March 21, 2007
Moldenhauer Lecture April 2 to Explore the Life and Music
Composer and music instructor Donivan Johnson will explore the life, music and paintings of Arnold Schoenberg during the 2007 Hans Moldenhauer Memorial Lecture at Whitworth College. The annual lecture focuses on contemporary music and its place in society and music education.
Johnson will present his lecture, "Arnold Schoenberg: The Reluctant Revolutionary," on Monday, April 2, at 7:30 p.m. in the Music Building Recital Hall at Whitworth. During the lecture, Johnson will share his views on and experience with Schoenberg's music. A collection of Schoenberg's scores and books will be on display after the lecture. The event is free and open to the public. For more information, please call (509) 777-3280.
Monday morning Johnson will be a guest on KPBX 91.1 FM Public Radio during the program "Classical Music with Verne Windham." Johnson will discuss composing and selections of Schoenberg's music.

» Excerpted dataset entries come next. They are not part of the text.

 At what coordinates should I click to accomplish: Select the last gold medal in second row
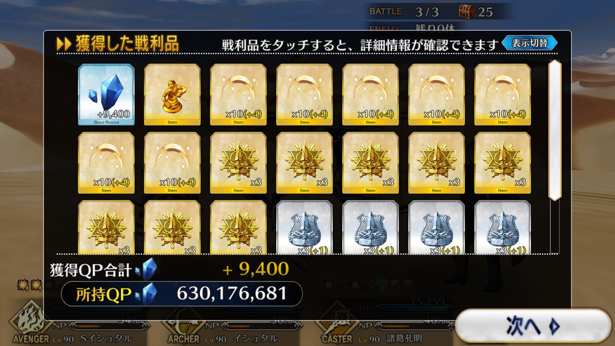tap(503, 163)
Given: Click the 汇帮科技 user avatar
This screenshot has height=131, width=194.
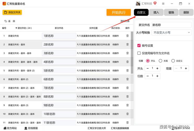Looking at the screenshot, I should (x=138, y=4).
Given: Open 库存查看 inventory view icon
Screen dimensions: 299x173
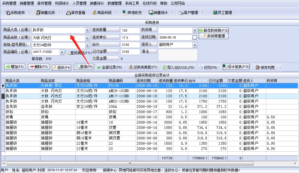Looking at the screenshot, I should [x=68, y=13].
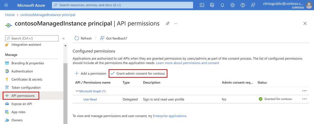Go to Token configuration
The image size is (314, 124).
point(26,87)

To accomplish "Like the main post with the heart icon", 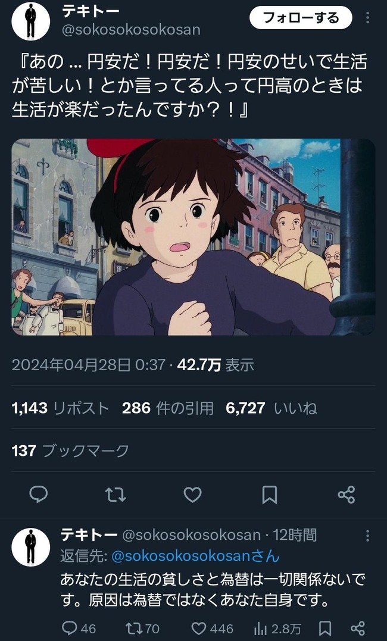I will coord(192,495).
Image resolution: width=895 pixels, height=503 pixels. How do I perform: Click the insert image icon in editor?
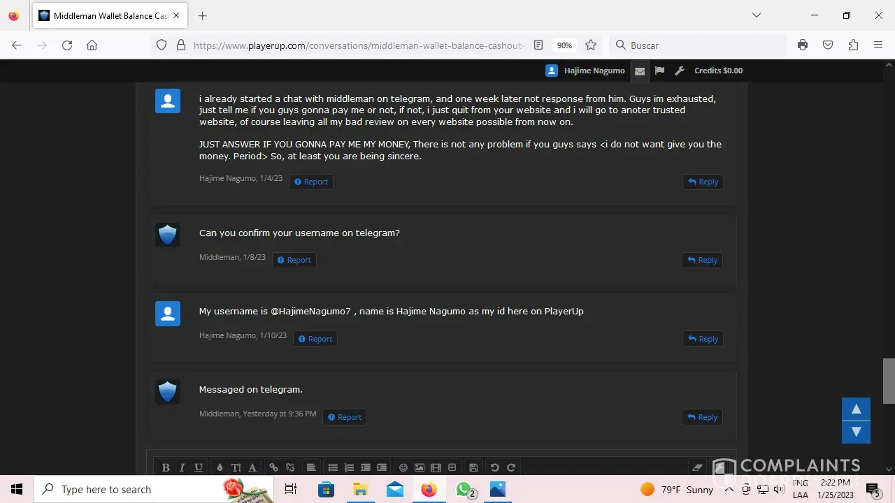click(420, 467)
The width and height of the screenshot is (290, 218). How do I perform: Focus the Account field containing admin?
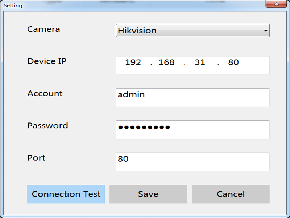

Arnold Schoenberg (1874-1951) was a painter, a music theorist, and one of the most influential composers of the 20th century. Schoenberg is known for developing the widely used 12-tone compositional technique, which is a non-repetitive ordering of the 12 notes of the chromatic scale that serves as the unifying basis for a composition's melody, harmony, structural progressions and variations. Schoenberg considered his work to be evolutionary, not revolutionary, according to Johnson.
Johnson inaugurated the Hans Moldenhauer Lecture in 1994 to honor world-renowned musicologist/archivist and Spokane resident Hans Moldenhauer (1906-87). Moldenhauer founded the Spokane Conservatory of Music and the Allied Arts in 1942. After World War II, Moldenhauer and his second wife, Rosaleen, began assembling a collection of music manuscripts to provide musicians and scholars with the ability to view music history from primary sources. The Moldenhauer Archives now number more than 10,000 items covering 400 years of music history. The archives are housed in nine public collections in the U.S. and Europe, including one at Whitworth College; the Rosaleen Moldenhauer Memorial Collection is housed at the Library of Congress.
Moldenhauer was born in Germany and immigrated to the United States in 1938. After serving in the U.S. Army, he settled in Spokane and was the first student to attend Whitworth under the G.I. Bill. Moldenhauer earned a B.A. in music in 1945 and was awarded an honorary doctor of music degree by Whitworth in 1986. Mary Moldenhauer, Hans' widow, is an avid and generous supporter of the annual lecture and of the arts in Spokane.
Johnson holds a master of arts degree in composition from California State University, Northridge. Since 1991, he has served as the K-12 music instructor for the Selkirk School District. In September 2006, Johnson was invited to present his paper on the composer Helmut Lachenmann at the National Conference for the Society of Composers, in San Antonio, Texas. This spring he will deliver music lectures for the Elderhostel program at Clearwater Lodge. Johnson has four entries in Music History from Primary Sources: A Guide to the Moldenhauer Archives published by the Library of Congress.
This is Johnson's seventh appearance at Whitworth as the Hans Moldenhauer Memorial guest lecturer. His previous Whitworth lectures include "Excelsior: The Life and Legacy of Hans Moldenhauer" (2006); "A Connecticut Yankee in the Classical Court: The Music of Charles Ives" (2005); and "I Like a Webern Tune" (2004).
Located in Spokane, Wash., Whitworth is a private, liberal arts college affiliated with the Presbyterian Church (USA). The college, which has an enrollment of 2,500 students, offers 53 undergraduate and graduate degree programs.